▸ **WHAT THE EXERCISE ASKS**
The result should be every line in the material below containing the string "computer".

▸ **AVAILABLE DATA**
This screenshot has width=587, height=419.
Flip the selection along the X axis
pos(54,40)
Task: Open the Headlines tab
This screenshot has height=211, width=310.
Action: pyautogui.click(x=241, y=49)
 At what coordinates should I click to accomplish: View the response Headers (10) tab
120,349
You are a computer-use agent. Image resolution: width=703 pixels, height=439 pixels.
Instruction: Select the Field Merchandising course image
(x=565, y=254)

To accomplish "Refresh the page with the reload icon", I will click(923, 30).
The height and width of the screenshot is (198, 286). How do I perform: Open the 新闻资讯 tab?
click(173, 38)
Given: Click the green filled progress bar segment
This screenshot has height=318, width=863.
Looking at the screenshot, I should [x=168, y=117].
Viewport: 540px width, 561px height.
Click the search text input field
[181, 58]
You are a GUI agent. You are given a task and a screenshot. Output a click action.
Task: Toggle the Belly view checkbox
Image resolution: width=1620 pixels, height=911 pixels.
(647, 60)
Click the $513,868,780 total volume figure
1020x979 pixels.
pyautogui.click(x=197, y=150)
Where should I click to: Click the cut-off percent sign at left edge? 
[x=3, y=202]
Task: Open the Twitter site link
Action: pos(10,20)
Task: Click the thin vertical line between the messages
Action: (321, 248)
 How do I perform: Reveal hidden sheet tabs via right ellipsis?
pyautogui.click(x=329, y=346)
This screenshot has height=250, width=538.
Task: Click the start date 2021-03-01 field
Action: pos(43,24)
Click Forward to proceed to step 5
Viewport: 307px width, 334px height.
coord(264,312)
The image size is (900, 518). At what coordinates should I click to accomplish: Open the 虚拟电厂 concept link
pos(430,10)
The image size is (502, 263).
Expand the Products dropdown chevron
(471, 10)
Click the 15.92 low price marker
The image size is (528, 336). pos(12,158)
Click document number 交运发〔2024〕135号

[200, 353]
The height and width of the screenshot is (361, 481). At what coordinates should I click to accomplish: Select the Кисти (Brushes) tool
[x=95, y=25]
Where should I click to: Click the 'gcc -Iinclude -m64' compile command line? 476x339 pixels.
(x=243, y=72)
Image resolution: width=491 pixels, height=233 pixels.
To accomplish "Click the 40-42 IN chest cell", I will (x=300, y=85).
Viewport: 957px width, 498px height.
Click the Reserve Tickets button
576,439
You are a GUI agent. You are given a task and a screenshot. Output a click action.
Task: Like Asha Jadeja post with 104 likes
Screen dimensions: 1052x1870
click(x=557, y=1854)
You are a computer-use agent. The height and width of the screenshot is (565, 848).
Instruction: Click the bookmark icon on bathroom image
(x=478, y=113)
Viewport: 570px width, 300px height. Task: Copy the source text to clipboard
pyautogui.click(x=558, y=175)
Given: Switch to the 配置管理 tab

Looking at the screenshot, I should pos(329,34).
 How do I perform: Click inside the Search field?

▸ **TASK OUTPUT**
You are a computer-use agent. Image resolution: width=703 pixels, height=439 pixels.
You are a computer-use agent. The height and width of the screenshot is (565, 848).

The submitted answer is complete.